Each matched `Location` becomes an `Embedding` (with `handler` name and `payload` set).
Each problem becomes a `Finding` (with `stage`, `message`, and `level`).

Pass `stages={'parse', 'verify'}` to limit which pipeline stages execute.
Pass a `ScannerConfig` to configure which embedding kinds are scanned.

### `ScannerConfig`

Controls which embedding kinds are active and overrides the default match patterns.
Pass an instance to `scan()` or `run()`.

```python
from vyyhti import scan, ScannerConfig

cfg = ScannerConfig(line_command=False)   # skip \commands
locs = scan(text, cfg)
```

| Field                  | Type   | Default          | Meaning                                   |
|:-----------------------|:-------|:-----------------|:------------------------------------------|
| `inline_code`          | `bool` | `True`           | Scan for inline-code spans                |
| `line_command`         | `bool` | `True`           | Scan for backslash line commands          |
| `block_pi`             | `bool` | `True`           | Scan for fenced-block PIs                 |
| `block_pi_pi_pattern`  | `str`  | `<!--(.*?)-->`   | Regex for PI comment in fence info string |
| `line_command_pattern` | `str`  | `^\s*(\\...)$`   | Regex for line commands                   |

Load from a YAML file (kebab-case keys) with `load_scanner_config(path)` from `vyyhti._config`.

### `Handler`

An abstract base class.  Subclass it and implement the methods you need.

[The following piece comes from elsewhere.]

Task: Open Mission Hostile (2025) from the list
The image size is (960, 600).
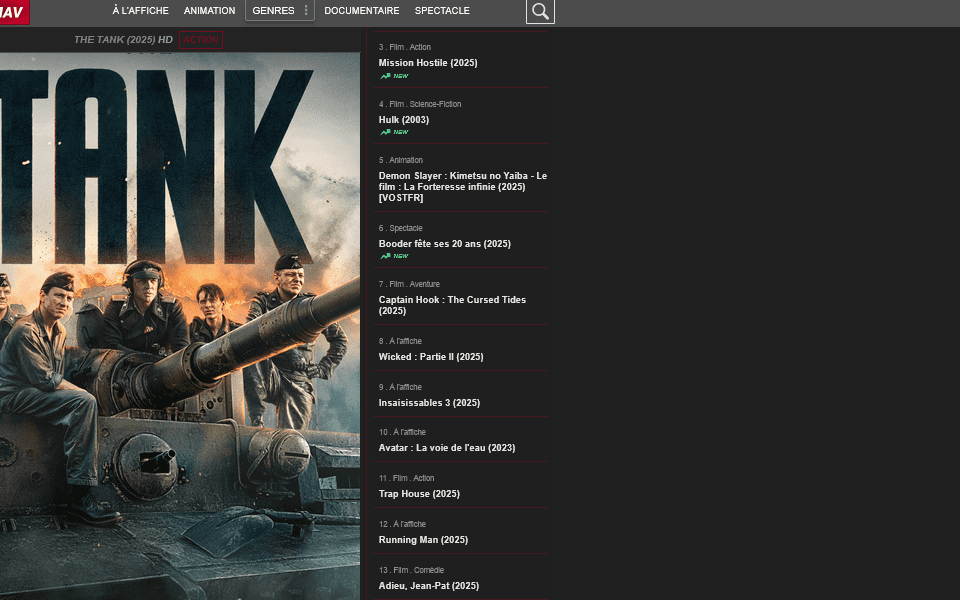Action: coord(428,63)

| Method     | Signature                          | Required | Default                 |
|:-----------|:-----------------------------------|:---------|:------------------------|
| `name`     | `str` class attribute              | yes      | —                       |
| `identify` | `(location) -> bool`               | yes      | —                       |
| `parse`    | `(location) -> Any`                | no       | returns `location.text` |
| `verify`   | `(location, payload) -> list[str]` | no       | returns `[]`            |
| `validate` | `(location, payload) -> list[str]` | no       | returns `[]`            |
| `process`  | `(location, payload) -> Any`       | no       | returns `None`          |

### `Finding`

| Field      | Type       | Meaning                                          |
|:-----------|:-----------|:-------------------------------------------------|
| `location` | `Location` | The embedding where the problem was found        |
| `stage`    | `str`      | `'parse'`, `'verify'`, `'validate'`, `'process'` |
| `message`  | `str`      | Human-readable description                       |
| `level`    | `str`      | `'error'` (default), `'warning'`, or `'info'`    |

## Design

Handlers live in the tools that use vyyhti, not in the library itself.
`scan()` finds all structural embedding locations; each handler decides what it claims via `identify()`.
The pipeline then applies only the stages the handler cares about.
Handlers for different embedding kinds can coexist in the same `run()` call.

## Exit codes

- `0` — success.
- `1` — error: file not found, unreadable, or missing required argument.

## See also

`man vyyhti`

## Changes

See `docs/changes.md` for the release history.

## Coverage

The test suite maintains 99% branch coverage.
The HTML report (if generated) is in `site/coverage/`.

## SBOM

Runtime dependency information is published in `docs/sbom/` in SPDX 3.0 (JSON-LD) and CycloneDX 1.6 (JSON) formats.
See `docs/sbom/README.md` for the component inventory and validation guide.